The truck driver, Tyrone Williams, is scheduled to receive a new trial next month. Some of the counts against him carry a possible death sentence.

Elsewhere ...

Ozark churches: New charges were filed against a pastor on Monday amid the expansion of an investigation into allegations that leaders of two reclusive church communes in Missouri sexually abused girls. George Otis Johnston, 63, was charged with nine counts of felony statutory sodomy, in addition to nine earlier charges of molesting a girl from his church. He is one of five people charged with sexually abusing girls at two affiliated church compounds in neighboring Newton and McDonald counties. All five have pleaded not guilty.
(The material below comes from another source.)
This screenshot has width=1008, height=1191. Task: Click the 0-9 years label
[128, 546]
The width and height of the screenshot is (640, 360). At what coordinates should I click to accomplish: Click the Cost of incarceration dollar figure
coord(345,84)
Detroit schools: Thousands of striking Detroit teachers defied a judge's order to return to work Monday as school officials and the union resumed contract talks in the two-week dispute. About 7,000 teachers have been involved in the walkout, which began Aug. 28 after teachers rejected a two-year contract that would have cut pay 5.5 percent and increased co-payments for health care. Superintendent William Coleman said schools will be closed indefinitely.

Living wage: Chicago Mayor Richard Daley vetoed an ordinance Monday that would have required huge retailers to pay their workers higher wages. Supporters said the measure would guarantee employees a "living wage," but in a letter to City Council members released Monday, Daley said the ordinance would drive businesses from Chicago.